Maya Ameyar-Zazoua  1 Mouloud Souidi  1 Lauriane Fritsch  1 Philippe Robin  1 Audrey Thomas  1 Ali Hamiche  1 Piergiorgio Percipalle  2 Slimane Ait-Si-Ali  1 Annick Harel-Bellan  3
Affiliations
  • 1. CNRS FRE 2944, Institut André Lwoff; Université Paris-Sud, Villejuif F-94801, France.
  • 2. Department of Cell and Molecular Biology, Karolinska Institute, S-171 77 Stockholm, Sweden.
  • 3. CNRS FRE 2944, Institut André Lwoff; Université Paris-Sud, Villejuif F-94801, France.
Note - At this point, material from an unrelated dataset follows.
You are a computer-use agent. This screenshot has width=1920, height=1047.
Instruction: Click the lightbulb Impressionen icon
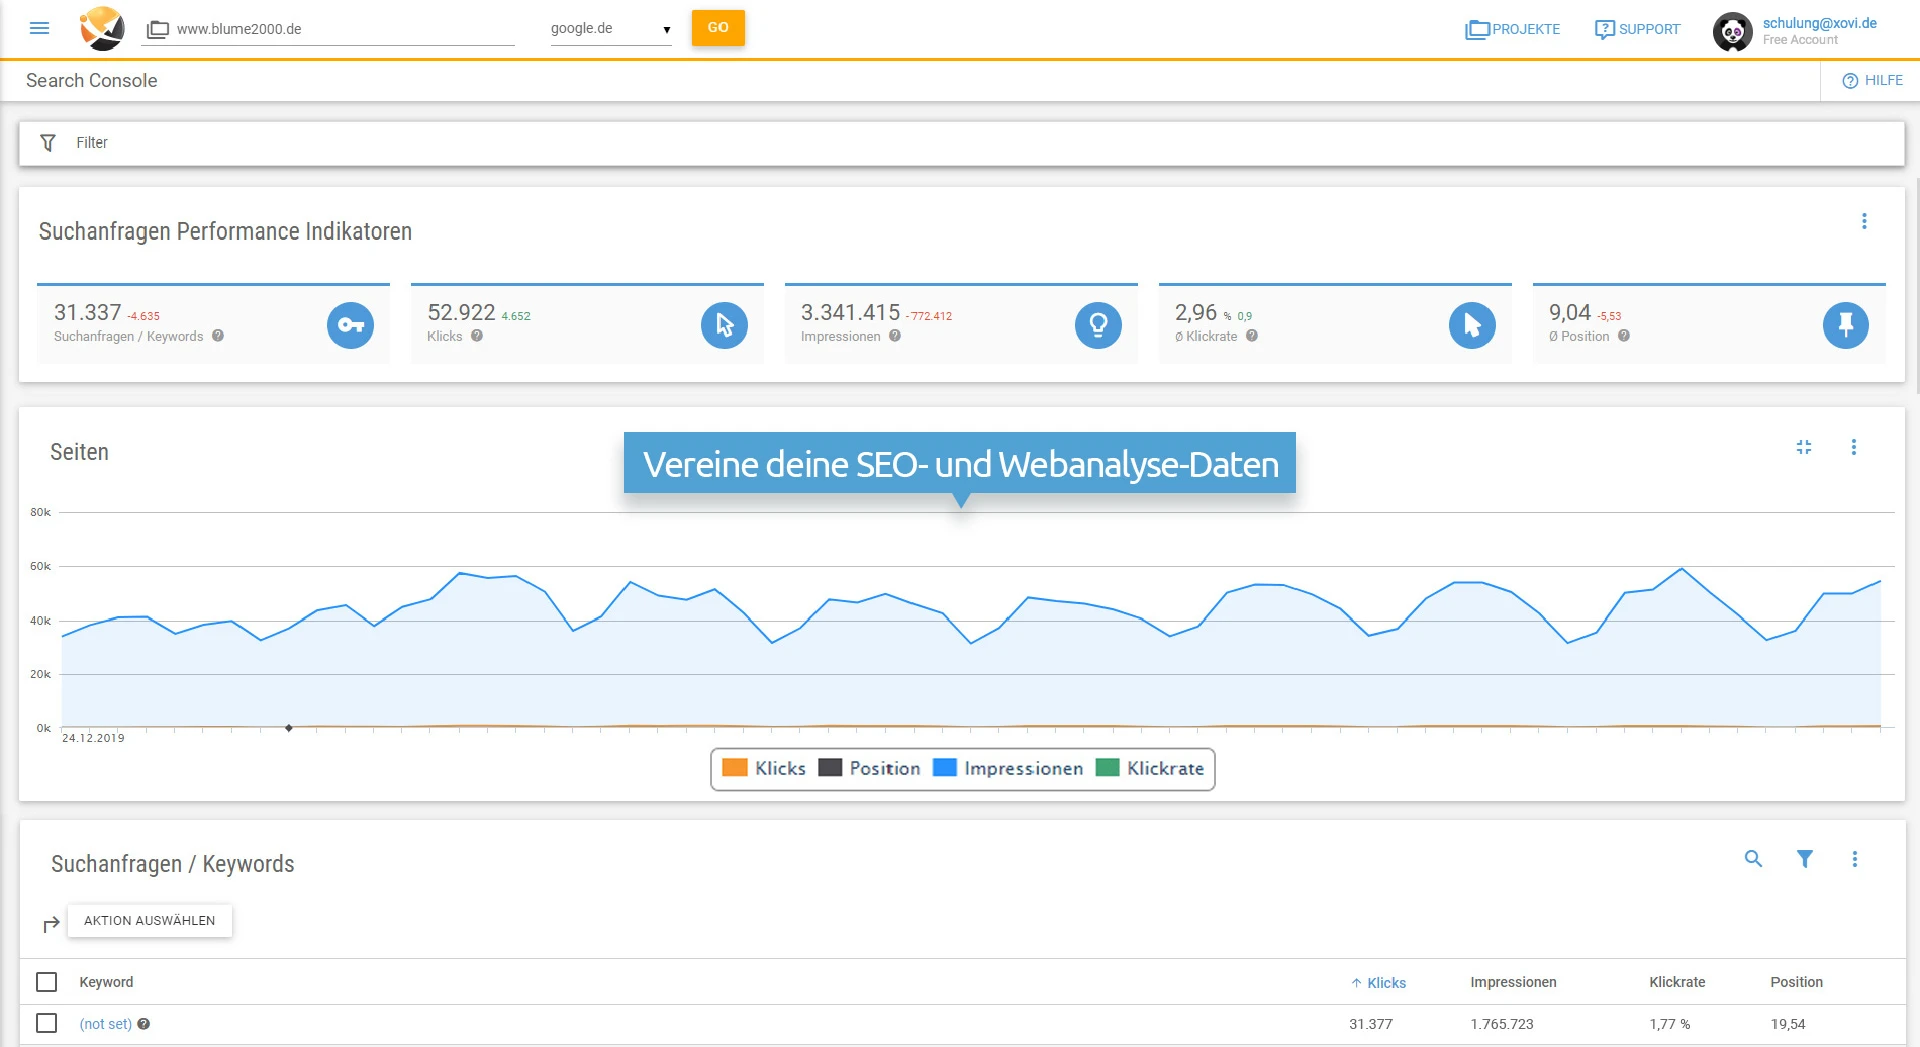pyautogui.click(x=1097, y=325)
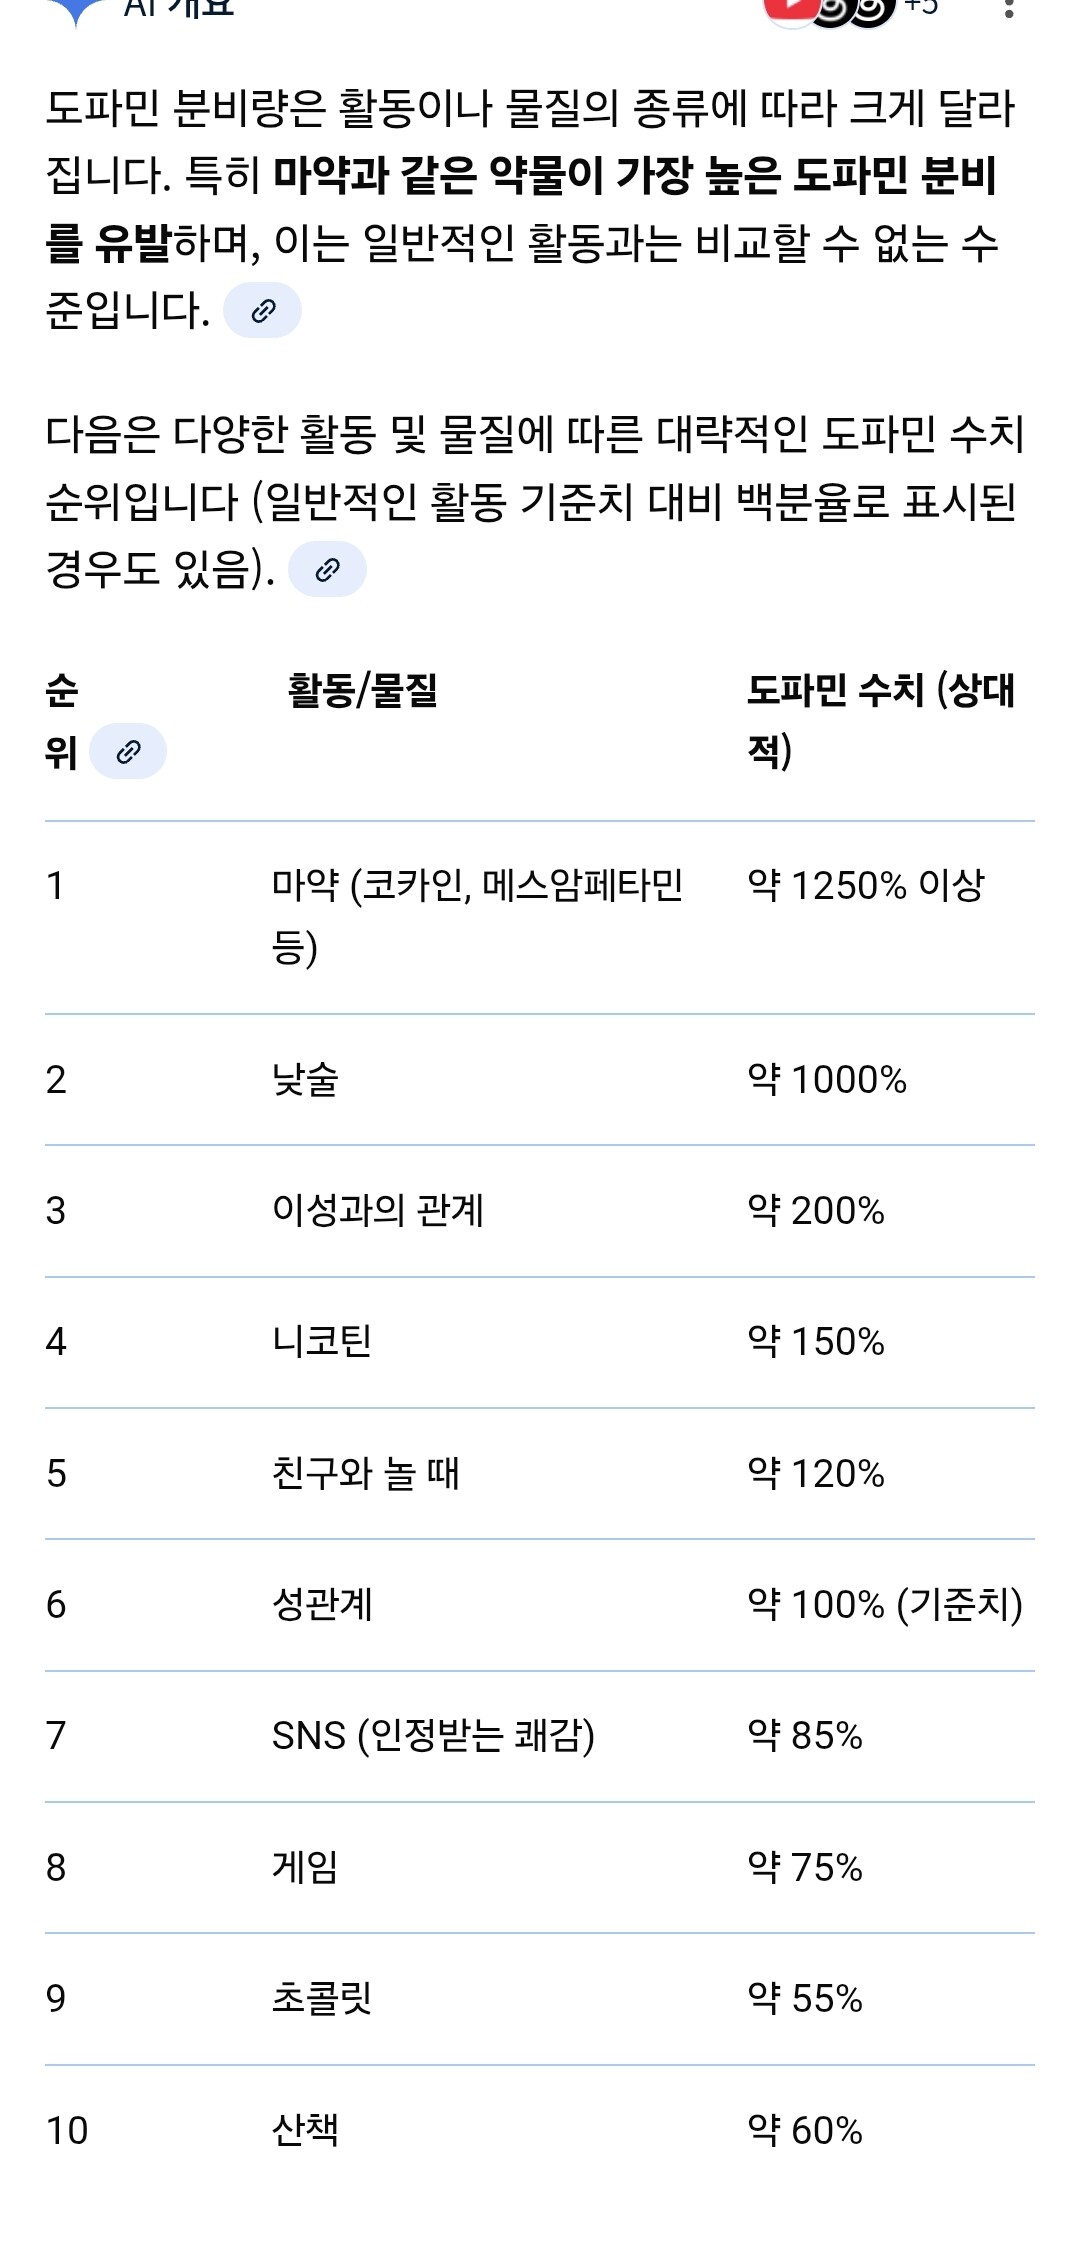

Electronic address: [email protected].
Abstract

By combining biochemical purification and mass spectrometry, we identified proteins associated with human heterochromatin protein 1alpha (HP1alpha) both in the nucleoplasm and in chromatin. Some of these are RNA-binding proteins, and among them is the protein heterogeneous nuclear ribonucleoprotein U (hnRNP U)/SAF-A, which is linked to chromatin organization and transcriptional regulation. Here, we demonstrate that hnRNP U is a bona fide HP1alpha-interacting molecule. More importantly, hnRNP U depletion reduces HP1alpha-dependent gene silencing and disturbs HP1alpha subcellular localization. Thus, our data demonstrate that hnRNP U is involved in HP1alpha function, shedding new light on the mode of action of HP1alpha and on the function of hnRNP U.